Tipperary County Council has a number of illegal dumping cases coming before the courts. Stock photo
Tipperary County Council has a number of illegal dumping cases coming before the courts, a recent meeting of the local authority was told.
Senior Executive Officer at the Environment and Climate Action Section, Marion O’Neill, said the local authority has found the use of CCTV footage to be effective in clamping down on littering.
Councillors unanimously supported a motion tabled by Cllr Declan Burgess at the meeting, which requested that the council write to Minister for the Environment Eamon Ryan calling on him to change the law and amend both the Litter Pollution Act 1997 and the Waste Management Act 1996 to provide a clear and consistent statutory framework to allow local authorities to use CCTV to deter illegal dumping.
“CCTV was instrumental in doubling our litter fines last year, particularly at our bring banks.
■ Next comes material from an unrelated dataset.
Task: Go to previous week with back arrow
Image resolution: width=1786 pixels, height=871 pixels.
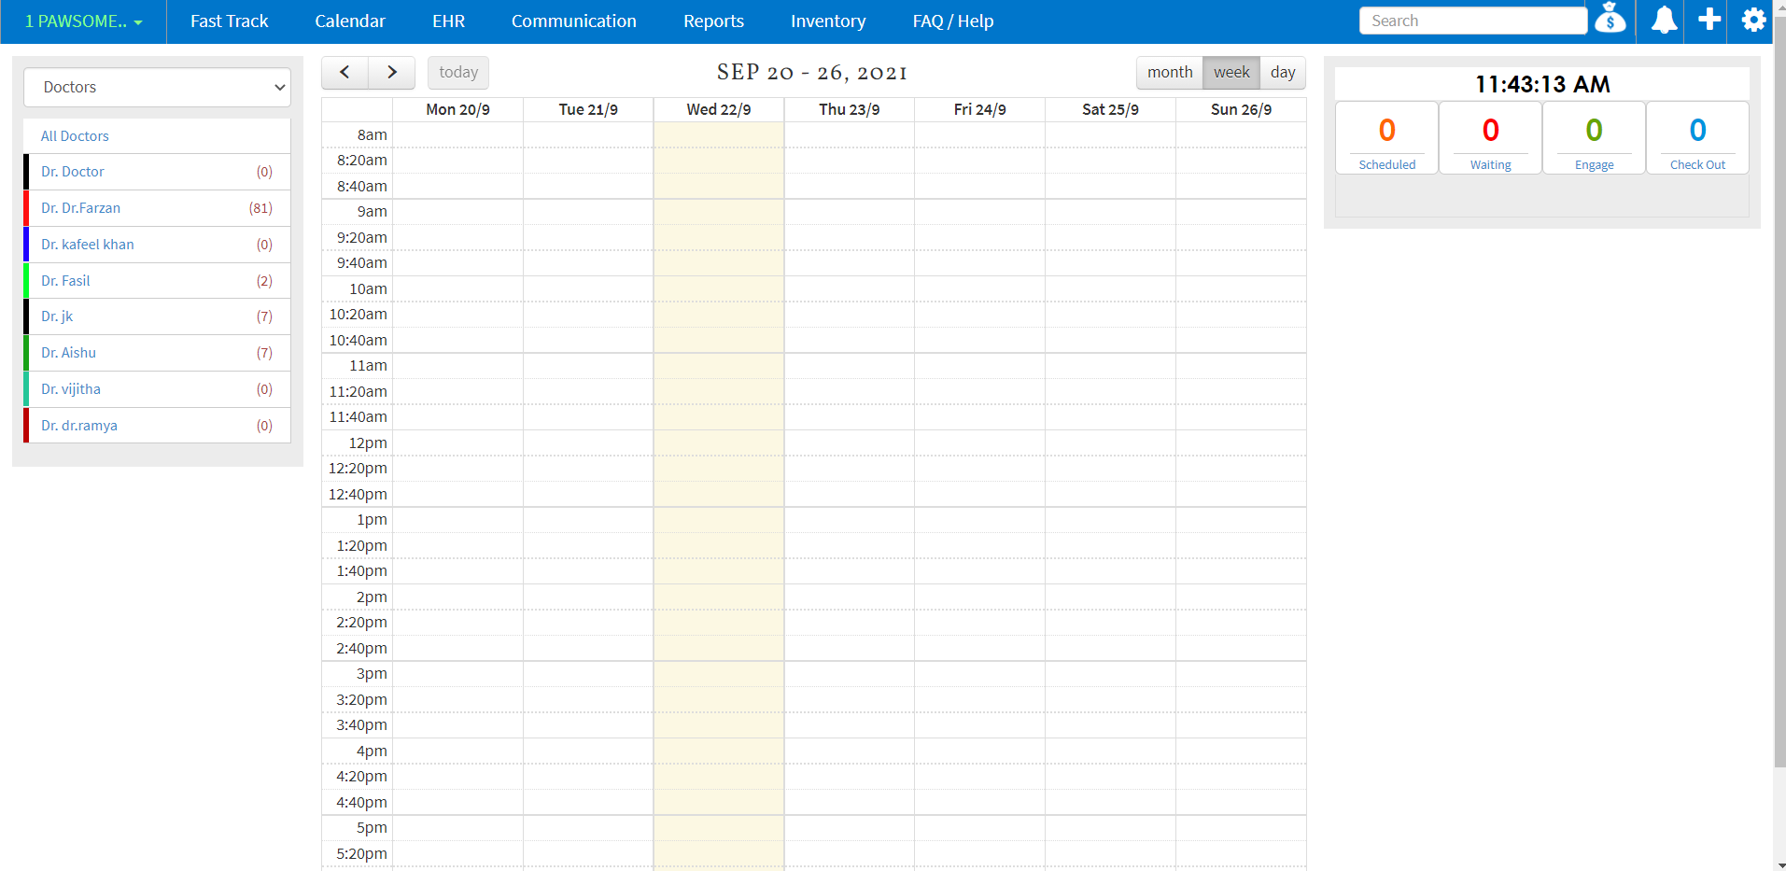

The outcome of this has been a significant reduction in dumping at our bring banks,” Ms O’Neill said.
She highlighted a “significant” recent prosecution for illegal dumping, where an operator was conducting waste activities without a permit and pleaded guilty following an inspection of the site by the council’s enforcement team.
When prosecuted in the courts, the operator pleaded guilty to two offences under Section 32 of the Waste Management Act and paid a cost of over €4,000.
Ms O’Neill said the dog fouling is a “behavioural issue”.
“It is very difficult to prosecute for dog fouling,” she said.
“There are situations with unsupervised dogs, where the owner says ‘that’s not my dog’ and trying to establish proof of ownership is very onerous.
“The enforcement officer or litter warden would have to witness the event, so it’s very difficult,” she added.